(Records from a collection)

....

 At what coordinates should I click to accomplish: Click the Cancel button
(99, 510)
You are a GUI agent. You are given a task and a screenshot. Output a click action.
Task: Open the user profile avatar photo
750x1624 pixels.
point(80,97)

....

TASK DETAILS: Please rewrite every line of the data above, adding 146 to each number in the answer coordinates and keeping all other lines unchanged.

SOLUTION TO THE PROBLEM:
 At what coordinates should I click to accomplish: Click the Cancel button
(245, 656)
You are a GUI agent. You are given a task and a screenshot. Output a click action.
Task: Open the user profile avatar photo
750x1624 pixels.
point(226,243)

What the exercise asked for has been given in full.